— start of THE RECORDS —
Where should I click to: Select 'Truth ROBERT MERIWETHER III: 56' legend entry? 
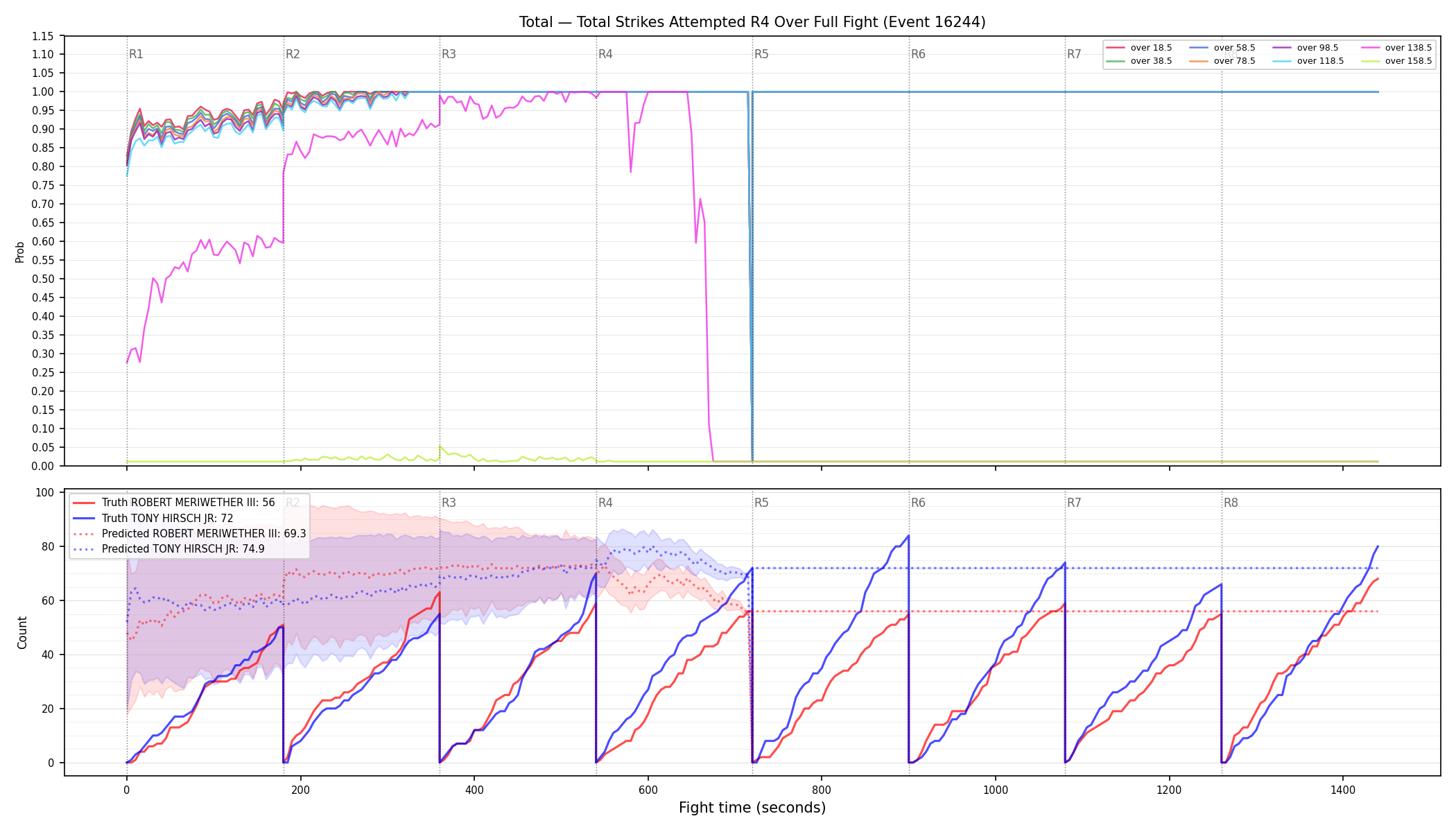[x=174, y=503]
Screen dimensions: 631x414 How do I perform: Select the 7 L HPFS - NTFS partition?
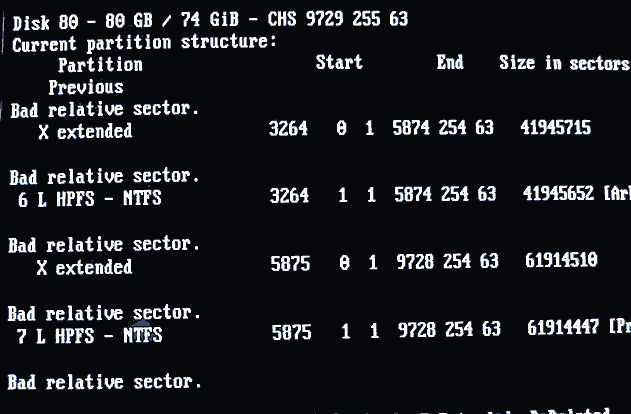point(89,336)
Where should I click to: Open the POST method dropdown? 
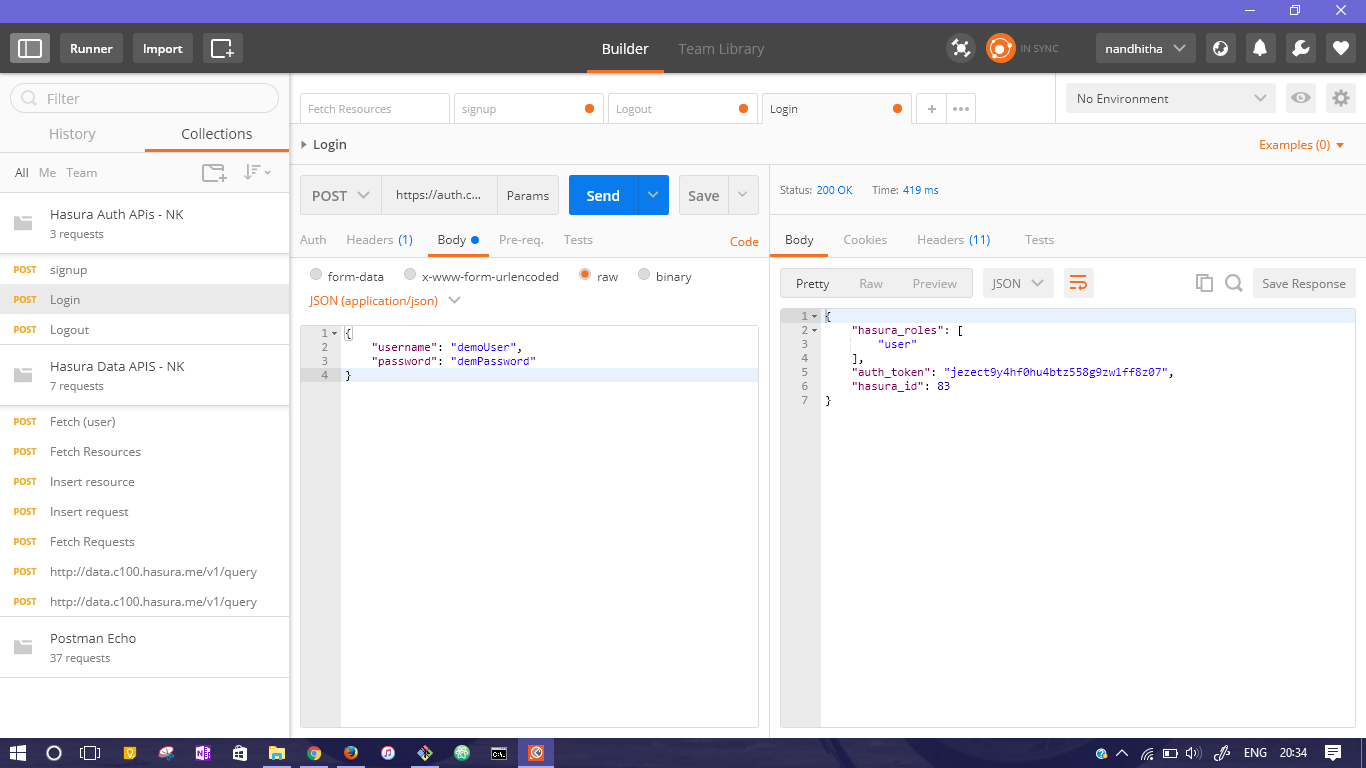(340, 195)
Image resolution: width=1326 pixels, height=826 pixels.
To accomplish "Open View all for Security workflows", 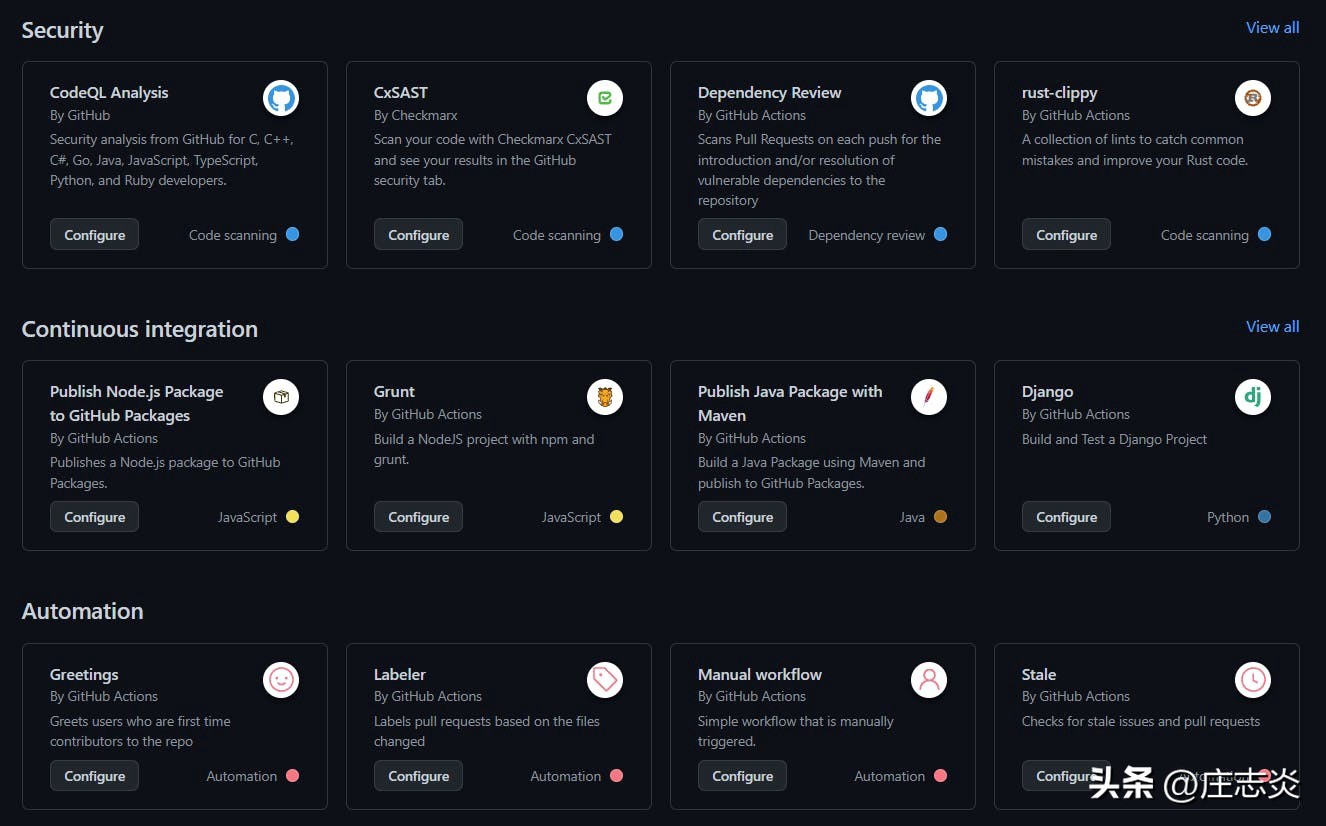I will tap(1272, 28).
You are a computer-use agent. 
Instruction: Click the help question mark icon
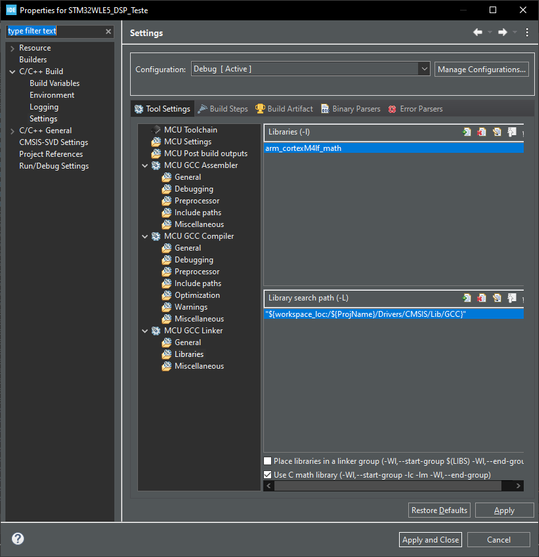(18, 539)
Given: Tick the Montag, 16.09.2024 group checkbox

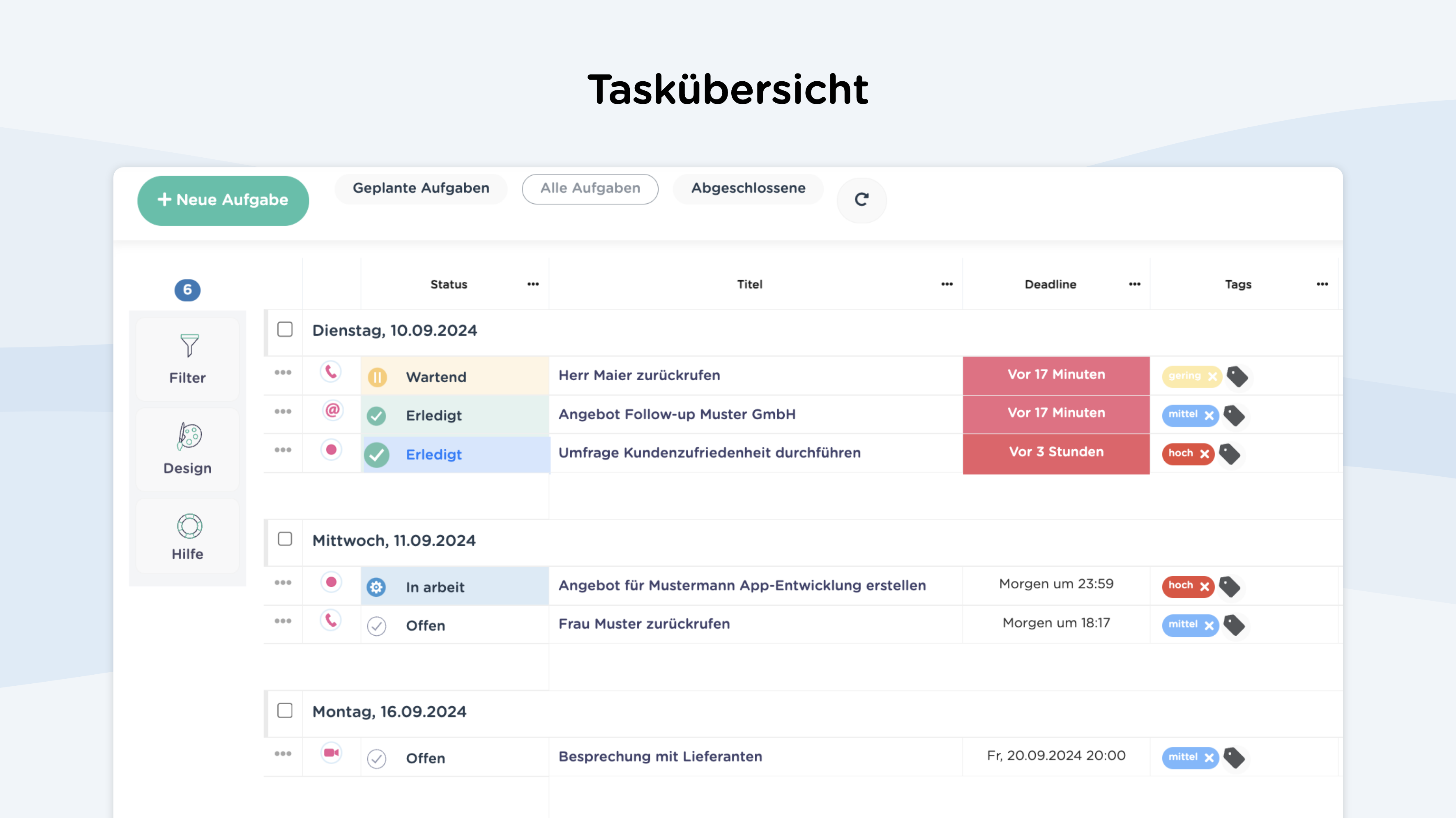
— end of THE RECORDS —
Write out the records again, requests included, starting at the line that contains "You are a computer-use agent." and ending at the end of the records. Increase every coordinate in the answers by 75, and leave the pictures out.

• [EXERCISE SOLUTION]:
You are a computer-use agent. 
Instruction: Click the help question mark icon
(93, 614)
Given: Tick the Montag, 16.09.2024 group checkbox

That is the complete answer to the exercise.